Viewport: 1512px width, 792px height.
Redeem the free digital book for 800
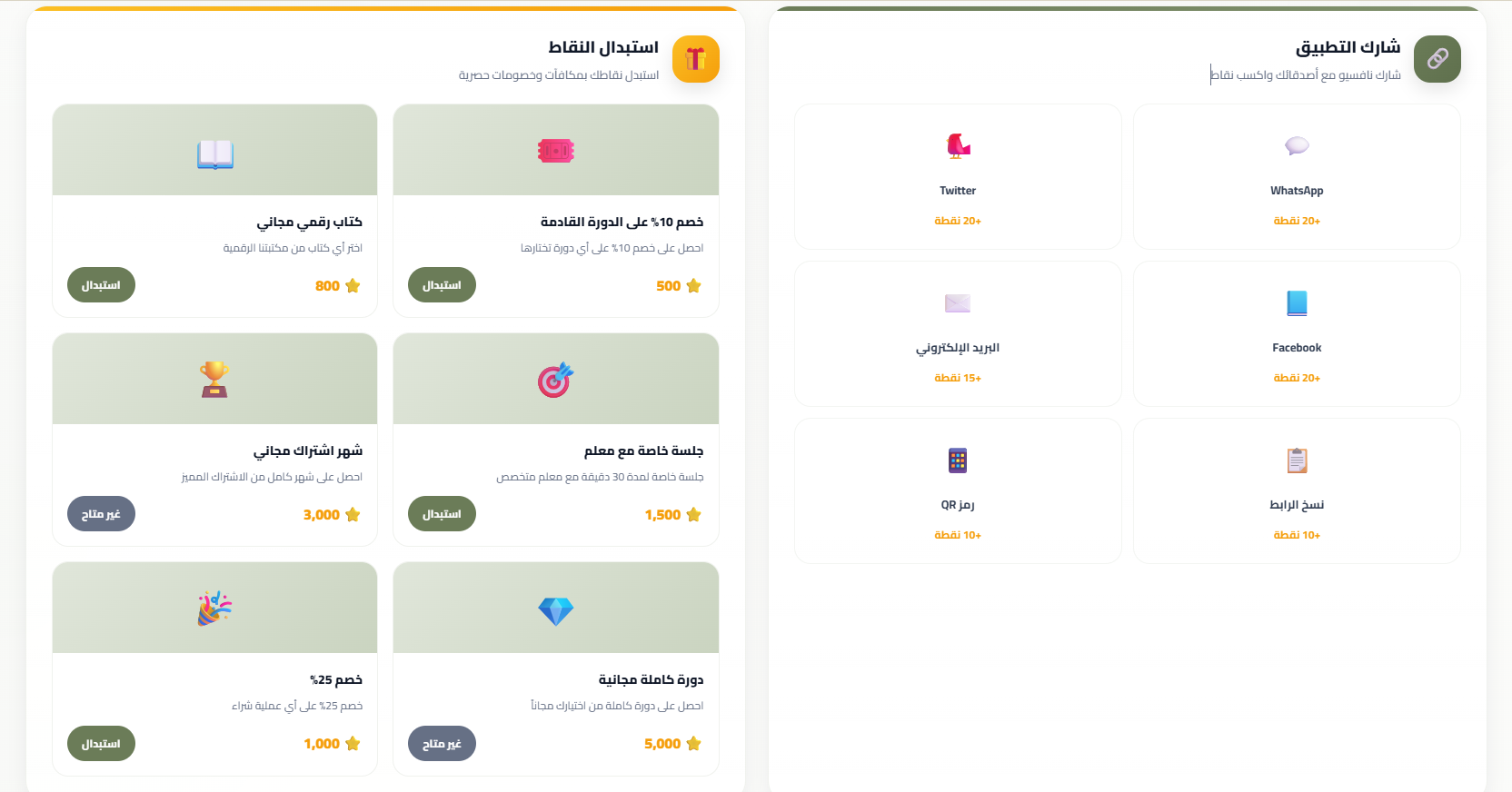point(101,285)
+-------+
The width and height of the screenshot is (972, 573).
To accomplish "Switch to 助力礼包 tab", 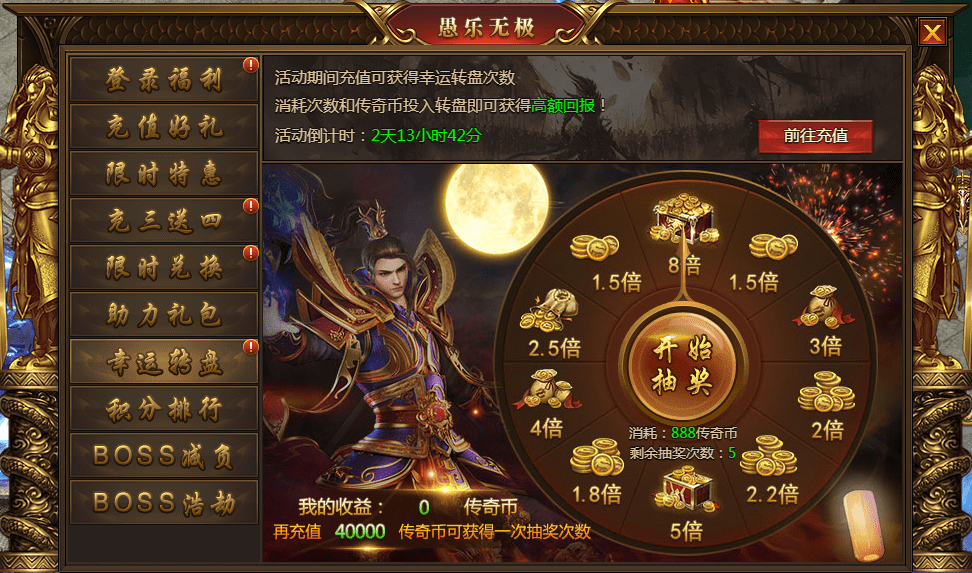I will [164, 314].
+-------+
→ **Exercise goal**: Each line in which the string "height" is found must be copied from the data.

→ **Exercise output**:
Viewport: 1512px width, 792px height.
The width and height of the screenshot is (972, 573).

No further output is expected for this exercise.